» **TASK DIRECTIONS**: The copy must run from the line containing "You are a GUI" through the final line of the records, both included, exactly as written. It should contain no pictures.

• • •

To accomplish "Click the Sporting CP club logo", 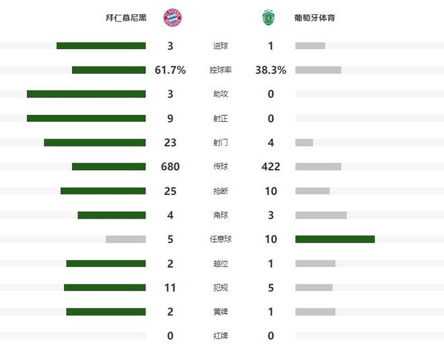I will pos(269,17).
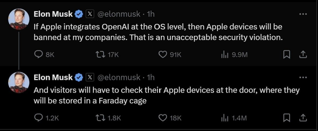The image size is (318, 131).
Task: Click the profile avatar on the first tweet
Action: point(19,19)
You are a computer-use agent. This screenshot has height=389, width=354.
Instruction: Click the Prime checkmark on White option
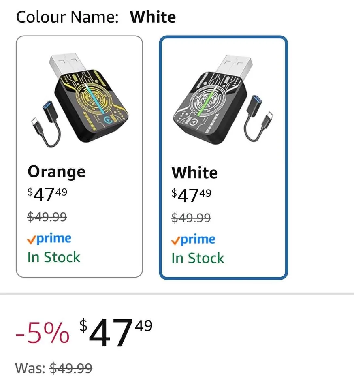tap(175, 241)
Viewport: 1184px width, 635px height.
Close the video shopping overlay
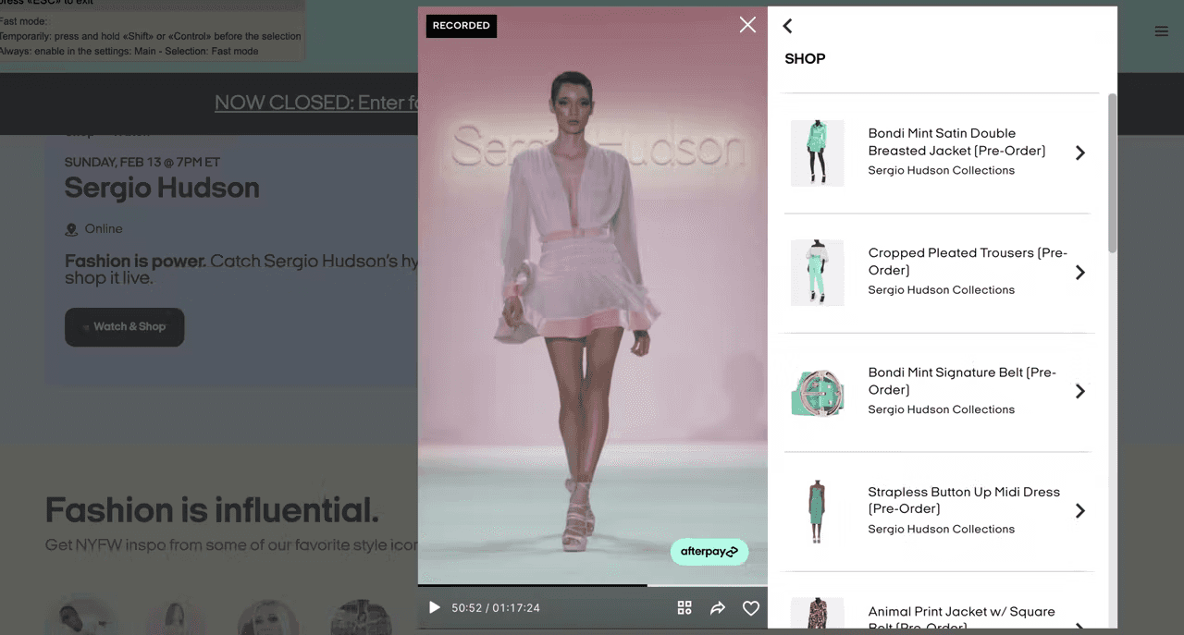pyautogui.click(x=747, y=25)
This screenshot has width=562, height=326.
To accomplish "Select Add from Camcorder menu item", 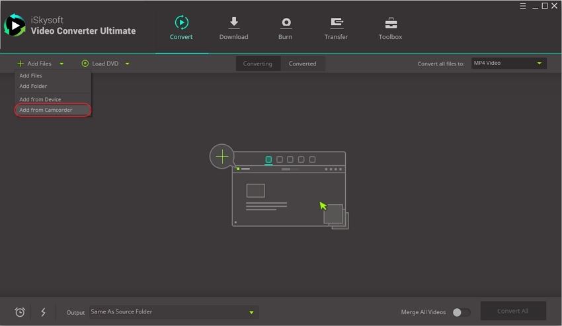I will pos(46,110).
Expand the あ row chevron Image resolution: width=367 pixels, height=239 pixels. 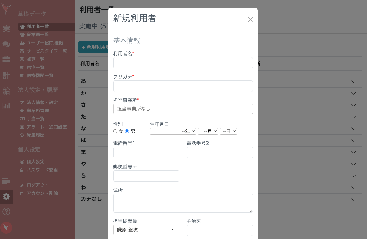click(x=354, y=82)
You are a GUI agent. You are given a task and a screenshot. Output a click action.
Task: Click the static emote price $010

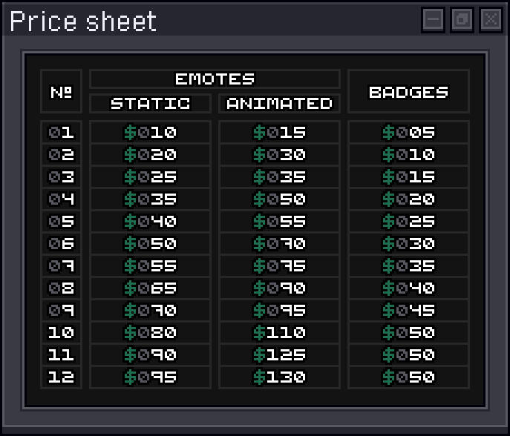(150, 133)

• • •

» **OUTPUT**:
You are a GUI agent. You are given a task and a screenshot. Output a click action.
Task: Click the static emote price $010

(150, 133)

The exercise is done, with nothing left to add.